Kim Shaw writes that in reforming the process on opt-out default life insurance, Financial Services Minister Kelly O’Dwyer has taken a practical approach that will help to provide greater choice when it comes to super and insurance offerings, whilst also protecting a vital safety net.
Default insurance through superannuation plays a key role in helping to close the insurance gap for thousands of Australians, providing cover to workers who otherwise may have no life or disability insurance at all, for roughly the cost of a cup of coffee per week.
These latest reforms recognise that a simpler process is needed for when people wish to make changes to their default insurance cover to minimise the risk of erosion of retirement savings –something we support, as long as it is coupled with education around the
necessity for default life insurance in super in helping to guide people to make informed choices, including young people who may be seeking to consolidate their super.

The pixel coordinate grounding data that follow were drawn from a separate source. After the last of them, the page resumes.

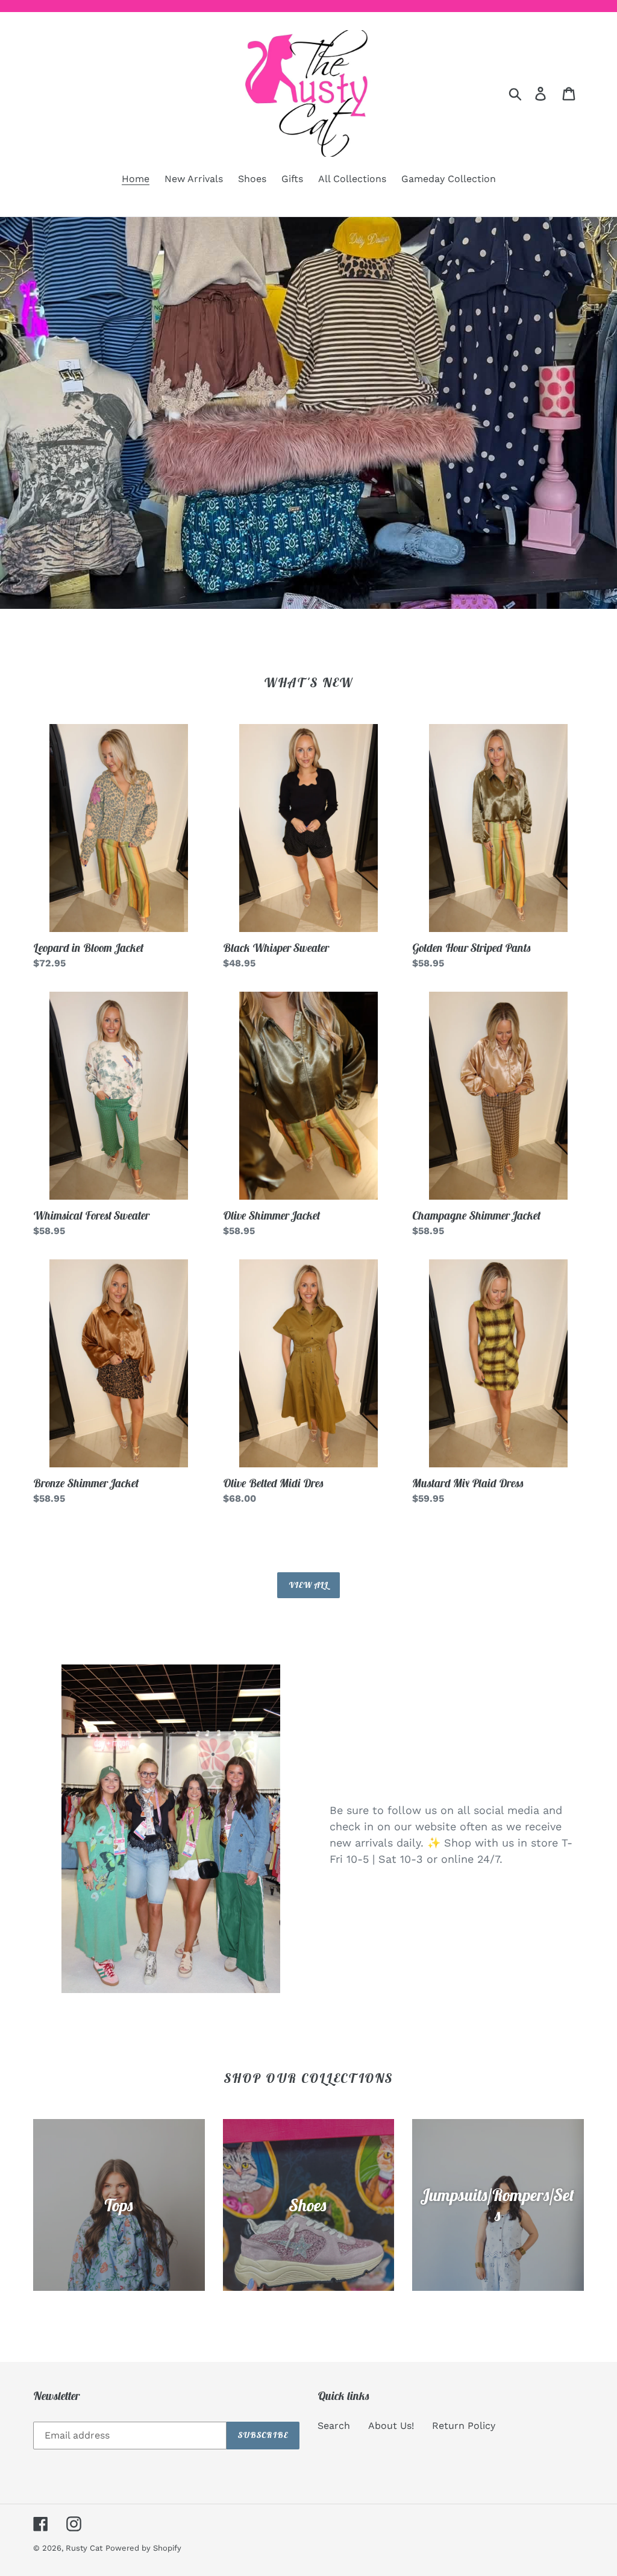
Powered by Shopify (143, 2547)
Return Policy (463, 2425)
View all (309, 1584)
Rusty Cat (84, 2547)
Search (334, 2425)
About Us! (391, 2425)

This change is an important down-payment for a fairer, more transparent system of insurance in superannuation.
However, addressing the erosion of retirement funds is only one part of the challenge, with much work still to be done within the industry to ensure a better, long-term standard that puts an end to continuing scandals and mistreatment of consumers by insurers.
A critical component in this fix must be the implementation of an enforceable and rigorous code of conduct.
The industry believes it has ticked the box on the development of a code, after the Financial Services Council (FSC) released a life insurance code of practice last year. That same code is now under consideration to be extended to superannuation funds, as part of the Insurance in Super Working Group (ISWG) process.
While this may sound like progress, the truth is that the industry is still nowhere near close to the implementation of the strong code of conduct that is so badly needed if the industry is to be properly reformed as a whole.
A rigorous and enforceable code of conduct should have teeth, with its focus being to put the genuine interests of consumers first. It must cover the entirety of the industry and be inclusive of third parties acting on behalf of fund members, including lawyers, financial counsellors and advisers.
The FSC code however has all the bite of a month-old lettuce – a narrow restatement of the current law that is voluntary, has not been approved by ASIC, has had little buy-in across other stakeholders, has no formal oversight and crucially, would do little to prevent the many scandals that continue to be exposed within the industry.
With the formation of the ISWG came the hope that the FSC code would be given a rigorous overhaul, with the ISWG noting that a code for super funds is a ‘key deliverable’.
To date however it seems that all the ISWG is prepared to implement is an extension of the existing FSC code, focussed largely on claims handling without addressing the pressing need for any code to also ensure consistency in definitions and process, including real remedies and sanctions for those who fall short.
Indeed, the Association of Superannuation Funds of Australia (ASFA), a major player in the ISWG process, has argued only recently in a submission that it is concerned about any role for ASIC with respect to approval and monitoring of codes – ludicrously seeking to state that such enforcement will add to the regulatory burden and not lead to better consumer outcomes.
In short, they all appear to be heading towards the FSC tool kit, opting only for a weak extension of an already weak regime. We remain optimistic that the final code coming out of the ISWG however will be sufficiently vigorous, for the sake of consumers.
A strong code of conduct is not a new concept, indeed organisations like Maurice Blackburn and the Australian Lawyers Alliance have advocated for such a code for a number of years – including seeking actively to be a part of the broader solution for the industry.
To date however, those efforts have disappointingly fallen on deaf ears. It is long past time that claimants were put first with a real and enforceable code of conduct, a code that must have ASIC approval and that gets the job right at last in properly canvassing the full extent of the problems facing claimants, and not just skirting around the issues.
Kim Shaw is a principal in superannuation and insurance at Maurice Blackburn Lawyers.